▸ **Passage for review**:
===============
Astronomers have extended the range of our Solar System with the discovery of a new 'dwarf planet' orbiting our Sun. The planet, currently technically labeled '2012 VP113', has an elliptical orbit that brings it to within 80AU of the Sun (an 'AU' is the unit of distance from the Sun to Earth) at perihelion (closest point in its orbit to the Sun) - some three times the distance from the Sun to Neptune - while it gets as far as 450AU away at the other end of its orbit. The object is not unique: astronomers have previously discovered another similar dwarf planet, named 'Sedna'. Indeed, the new discovery, by astronomers Scott Sheppard and Chad Trujillo, hints that there are a multitude of dwarf planets orbiting the Sun in a location known as the 'inner Oort cloud'.
An intriguing coincidence is that the current positions of both Sedna and 2012 VP113 - which are also near both their perihelions - are very similar, leading to some speculation of an unknown, massive body orbiting our Sun well beyond our current sensing abilities - a 'Planet X':
The latest work has already thrown up an intriguing possibility. The angle of the body's orbit and that of Sedna's are strikingly similar, an effect most likely caused by the gravitational tug of another, unseen body. One possibility is a "Super Earth" that traces so large an orbit around the sun that it has never been seen.
"If you took a Super Earth and put it a few hundred astronomical units out, the gravity could shepherd Sedna and this new object into the orbits they have," said Sheppard.
===============
▸ **Dataset extract**:
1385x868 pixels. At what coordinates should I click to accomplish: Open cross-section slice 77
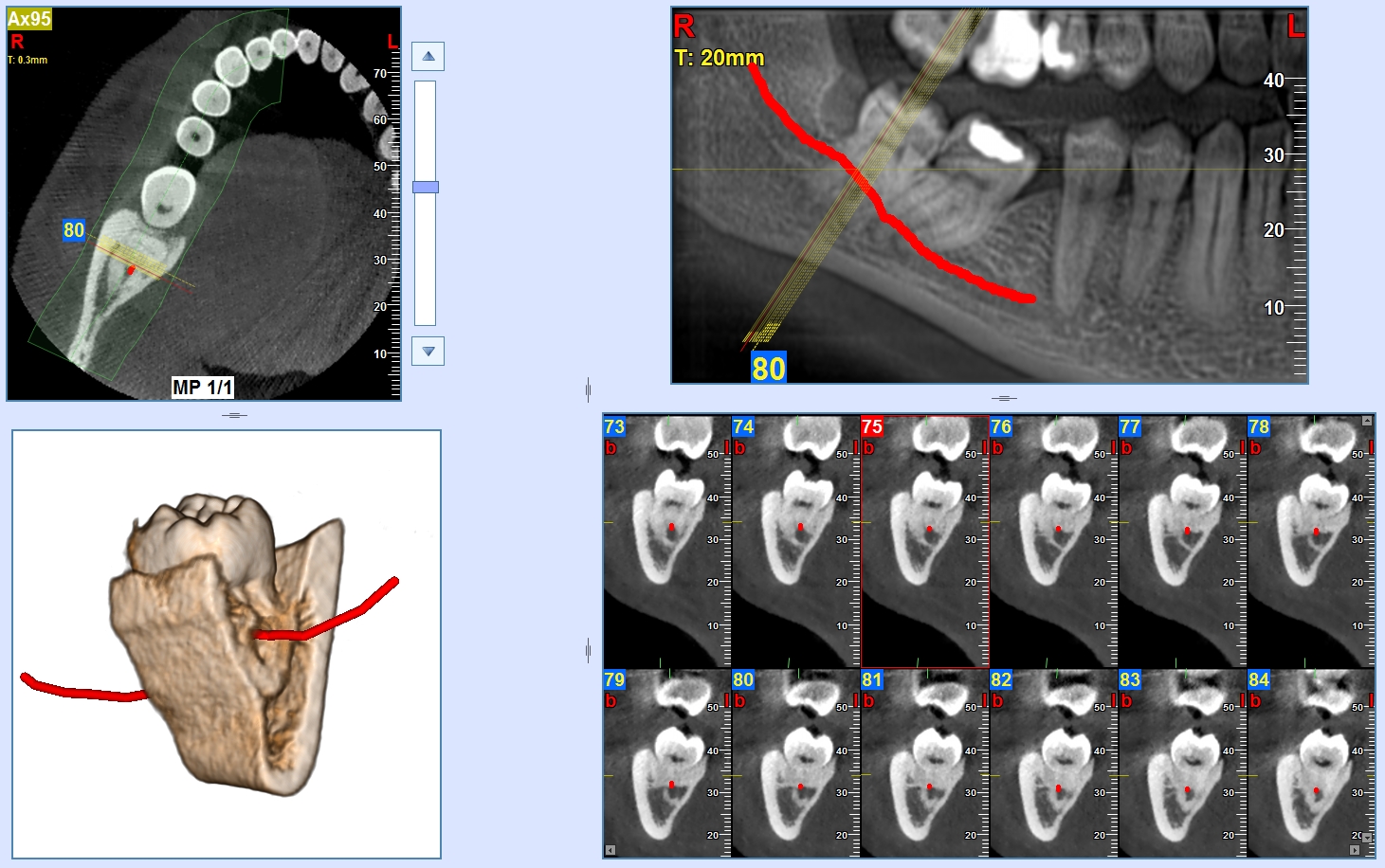click(1182, 540)
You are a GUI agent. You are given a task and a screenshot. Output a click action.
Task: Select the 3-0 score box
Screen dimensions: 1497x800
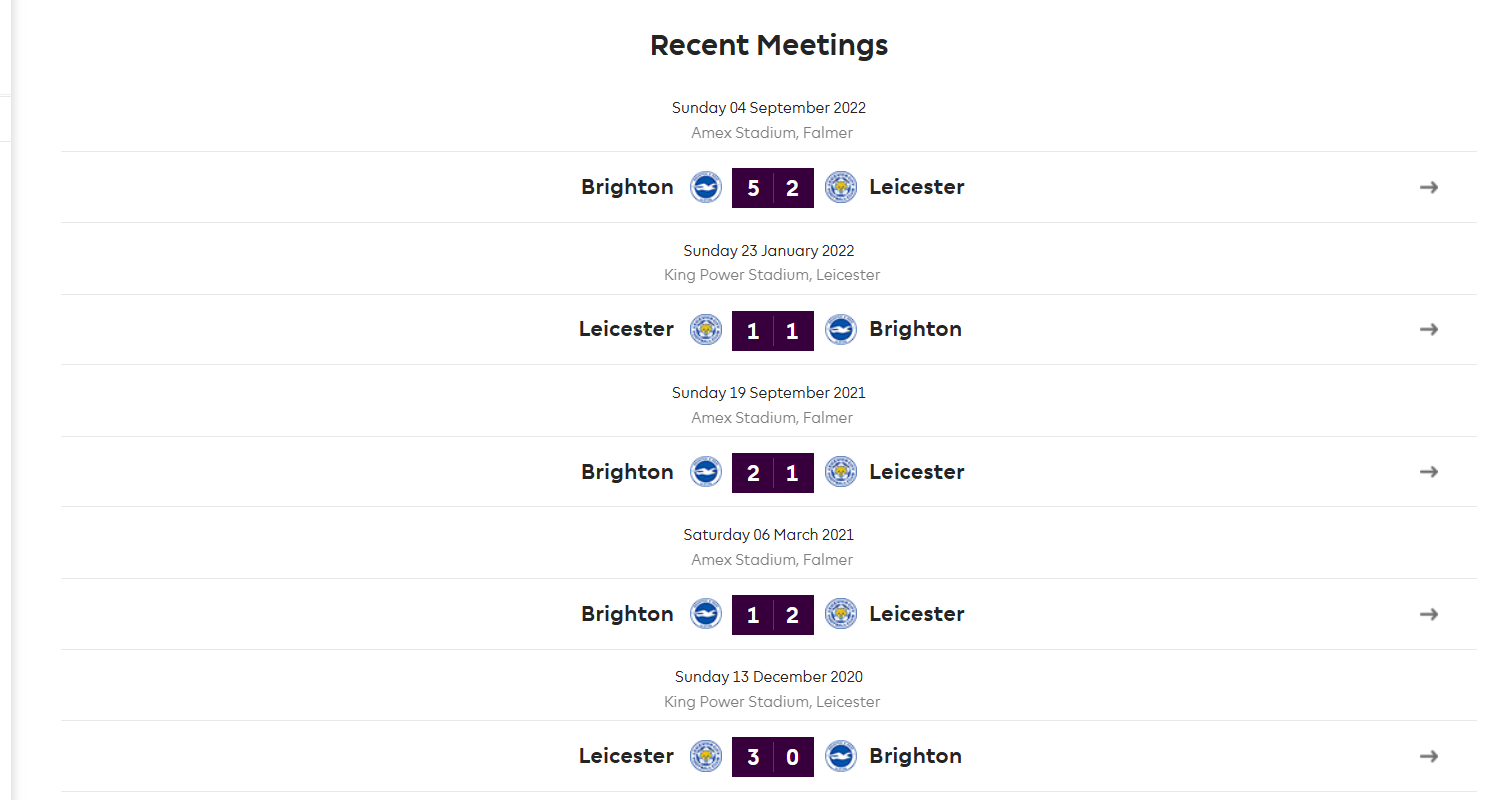(x=773, y=757)
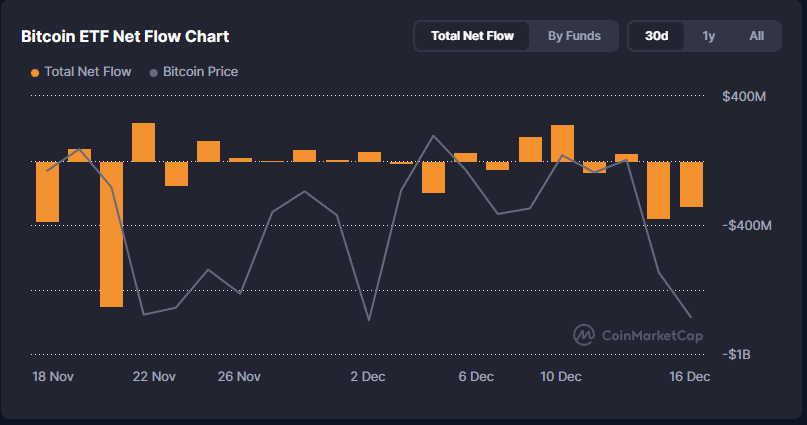Click the Bitcoin ETF Net Flow Chart title

coord(126,37)
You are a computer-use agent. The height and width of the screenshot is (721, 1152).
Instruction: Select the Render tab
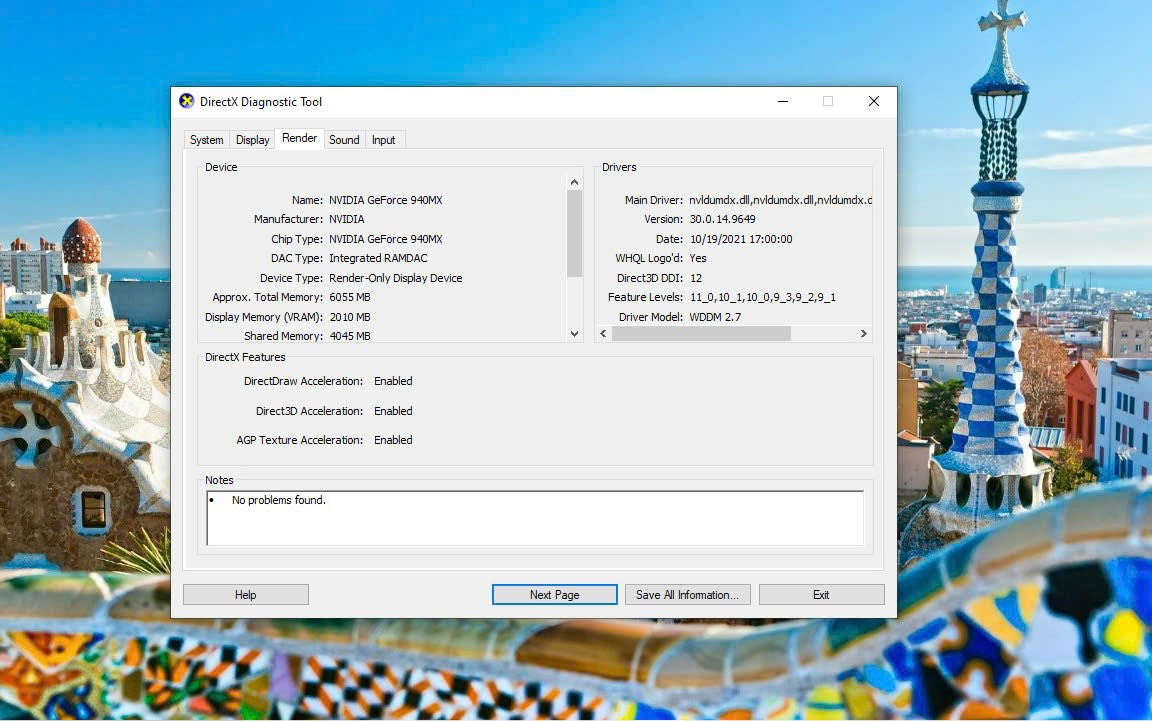(299, 139)
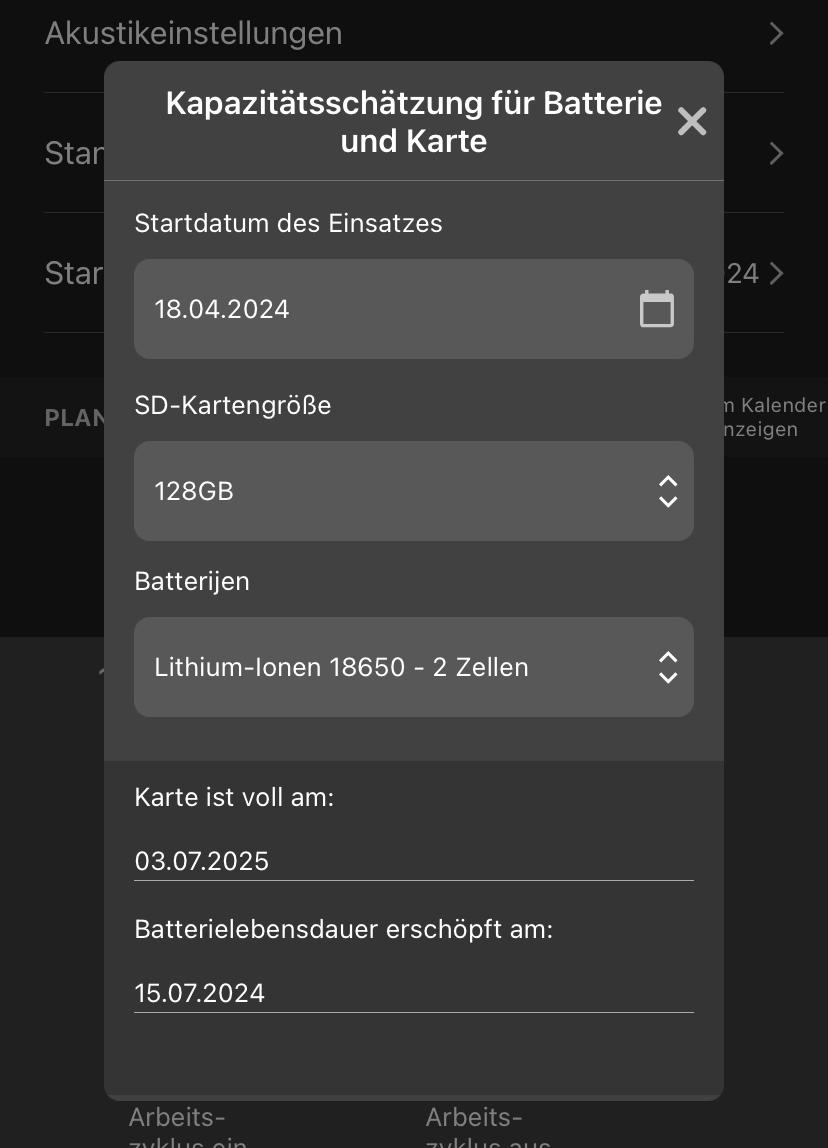Click the chevron next to the 2024 row
Viewport: 828px width, 1148px height.
[776, 273]
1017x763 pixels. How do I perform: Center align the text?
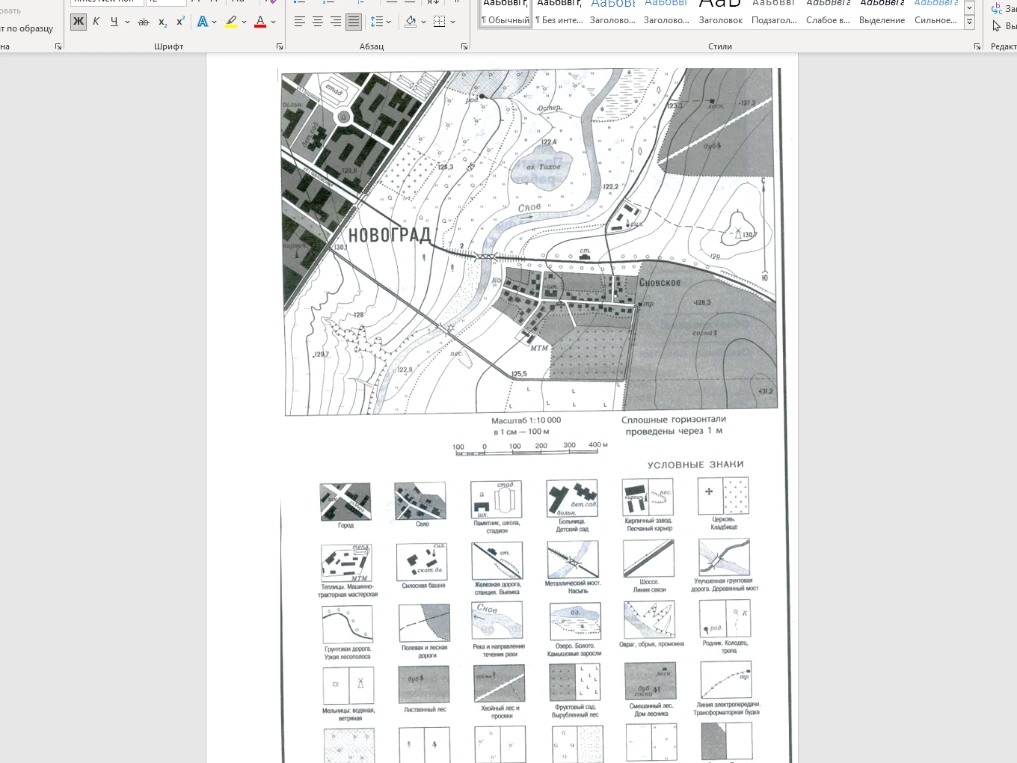317,21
===============
▸ **Exercise tasks**:
(1) List every existing, already-discovered body that the dwarf planet article names. Leave out hypothetical bodies.
(2) Continue the dwarf planet article past its final paragraph.

▸ **Expected responses**:
(1) The Sun, Earth, Neptune, Sedna, 2012 VP113

(2)
Over at her Planetary Society blog, Emily Lakdawalla has a more detailed breakdown of the discovery, the coincidences, and what it might mean for the Planet X theory. She notes that for a an object of that size to form ('accrete'), it needs to be in a circular orbit - so the elliptical orbit of these two dwarf planets suggests that they were 'scattered' by something at some point after they formed. But the 'Planet X' theory isn't the only possible explanation - the planets may have been thrown into their current orbits by a star that passed within "several hundred AU of the Sun and disturbed orbits of objects it passed near", or it may be due to the fact that Earth was born in a star cluster.
It's really quite striking how close Sedna and 2012 VP113 are to each other right now, both close to their perihelia, both at around 80 AU. Here's an illustration that I put together using the JPL Small-Body Database Browser that shows you just how close they are.
Their current proximity is mostly a coincidence, given the fact that they have different orbital periods; there's nothing about their orbits that says they should be in the same place at the same time, except for the fact that their orbits happen to take them to similar spots in the sky when they are close to the Sun. But we are more likely to discover such objects when they are near perihelion (hence brighter and moving faster), so given the proximity of their perihelia they would've been somewhat close to each other in the sky because that's where we could see them both.
The fact that they have perihelia at similar locations is an interesting observation, though. And it's one that Trujillo and Sheppard noticed, too... They went on to hypothesize that the clustering of argument of perihelia resulted from "a massive outer Solar System perturber" [and] showed that it works for a super-Earth at 250 AU, but "This configuration is not unique and there are many possibilities for such an unseen perturber."
...I have confess to a bias here: I really wanted this coincidence in argument of perihelion to be strong evidence of a planet X. I would love for there to be a planet X. So would Trujillo and Sheppard, evidently, because they spent quite a bit of space showing it could work. And so would Nature, because then the first clear indication of a planet X would be in an article published in their journal.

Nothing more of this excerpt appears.